Neil Backhouse: Thank you, Drew. Good afternoon, everyone, and thank you for participating in Occidental’s second quarter 2023 conference call. On the call with us today are Vicki Hollub, President and Chief Executive Officer; Rob Peterson, Senior Vice President and Chief Financial Officer; and Richard Jackson, President, Operations, U.S. Onshore Resources and Carbon Management. This afternoon, we will refer to slides available on the Investors section of our website. The presentation includes a cautionary statement on Slide 2 regarding forward-looking statements that will be made on the call this afternoon. We’ll also reference a few non-GAAP financial measures today. Reconciliations to the nearest corresponding GAAP measure can be found in the schedules to our earnings release and on our website. I’ll now turn the call over to Vicki. Vicki, please go ahead.
Vicki Hollub: Thank you, Neil, and good afternoon, everyone. There are three things I’d like to drive home today. First, our portfolio of assets continue to set the table for record results. Second, our teams outperformed last quarter’s and last year’s excellent operational metrics. And I want to make sure our investors see how that flows to the bottom line. Third, our strategic and operational improvements continue to support our ability to take actions to drive even better shareholder returns. I’ll begin with the portfolio. We had the highest quality and most complementary assets that OXY has ever had. They are a unique blend of short-cycle, high-return shale assets in the Permian and the Rockies along with lower decline, solid return conventional reservoirs in the Permian, GoM and our international assets.

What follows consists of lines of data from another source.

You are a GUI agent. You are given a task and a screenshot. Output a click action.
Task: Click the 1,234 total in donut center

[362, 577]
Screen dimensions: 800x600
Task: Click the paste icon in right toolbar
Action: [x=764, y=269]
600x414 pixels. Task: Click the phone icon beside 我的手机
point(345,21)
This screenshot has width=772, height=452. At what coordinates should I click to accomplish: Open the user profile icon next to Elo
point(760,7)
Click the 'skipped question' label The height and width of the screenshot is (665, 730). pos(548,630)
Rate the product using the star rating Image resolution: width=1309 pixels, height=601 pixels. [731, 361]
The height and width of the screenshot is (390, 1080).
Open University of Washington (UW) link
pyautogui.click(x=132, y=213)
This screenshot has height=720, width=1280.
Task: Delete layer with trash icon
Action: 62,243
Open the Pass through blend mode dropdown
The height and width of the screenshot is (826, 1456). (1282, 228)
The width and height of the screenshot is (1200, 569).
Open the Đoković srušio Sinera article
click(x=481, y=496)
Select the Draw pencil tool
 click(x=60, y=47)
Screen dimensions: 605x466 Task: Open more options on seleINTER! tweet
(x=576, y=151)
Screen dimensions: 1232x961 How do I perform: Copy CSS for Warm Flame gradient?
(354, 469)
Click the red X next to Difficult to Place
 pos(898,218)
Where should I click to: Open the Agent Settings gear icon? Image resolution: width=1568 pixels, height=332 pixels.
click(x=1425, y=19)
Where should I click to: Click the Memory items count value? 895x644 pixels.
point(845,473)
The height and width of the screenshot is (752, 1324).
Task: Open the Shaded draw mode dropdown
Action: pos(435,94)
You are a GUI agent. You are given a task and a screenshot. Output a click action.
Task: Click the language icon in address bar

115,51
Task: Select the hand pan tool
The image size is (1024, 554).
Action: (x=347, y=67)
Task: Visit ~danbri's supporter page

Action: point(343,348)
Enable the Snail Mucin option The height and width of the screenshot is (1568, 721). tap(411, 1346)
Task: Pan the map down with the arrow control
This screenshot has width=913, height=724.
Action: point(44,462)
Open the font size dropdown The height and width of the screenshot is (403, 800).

60% of our oil and gas production is from shale reservoirs and 40% from conventional. More than 80% of our production is in the United States. The international oil and gas assets that we operate are in only three countries, Oman, Abu Dhabi and Algeria. Our worldwide full year 2023 production mix is expected to be approximately 53% oil, 22% NGLs and 25% gas and 70% of the gas is in the United States. Our conventional oil and gas sets, along with OxyChem provides support during low price cycles while the shale assets provide the opportunity for growth during moderate and high price cycles, and the flexibility to adjust activity levels quickly if needed. This combination of assets has generated record cash flows for Oxy over the last couple of years versus the cash flow generated by the portfolio that we previously had in a similar price environment from 2011 to 2014.
The midstream business provides flow assurance and has done so with exceptional performance during catastrophes and emergencies. The low carbon ventures business will help Oxy and others decarbonized at scale in a way that provides incremental value to our shareholders. To summarize, we have a deep and diverse portfolio, providing the cash flow resilience and sustainability necessary to support our shareholder return framework throughout the commodity cycles. Let’s shift now to operational excellence. Strong second quarter operational performance exceeded the midpoint of our production guidance by 42,000 BOE per day, enabling us to again raise full year production guidance. In the Rockies, outperformance was driven by improved base production and new well performance, along with higher-than-expected non-operated volumes and the receipt of accumulated royalties.
Our Rockies teams drilled 32% faster on a foot per day basis than they did in the first quarter. The team’s diligent work set several new Oxy records, including company-wide record of drilling over 10,400 feet of lateral in only 24 hours. Just 10 years ago, it took the industry an average of 15 days to drill 10,400 feet. Our Permian production delivered higher operability and better-than-expected new well performance, particularly in our two new drilling space units in New Mexico, top spot in precious. Our Delaware completions team shattered OXY’s previous record for continuous frac pumping time by nearly 12 hours for a total of 40 hours and 49 minutes. Four years ago, the same job would have taken about 84 hours. 40 hours back then was unthinkable, but our teams have made this a reality.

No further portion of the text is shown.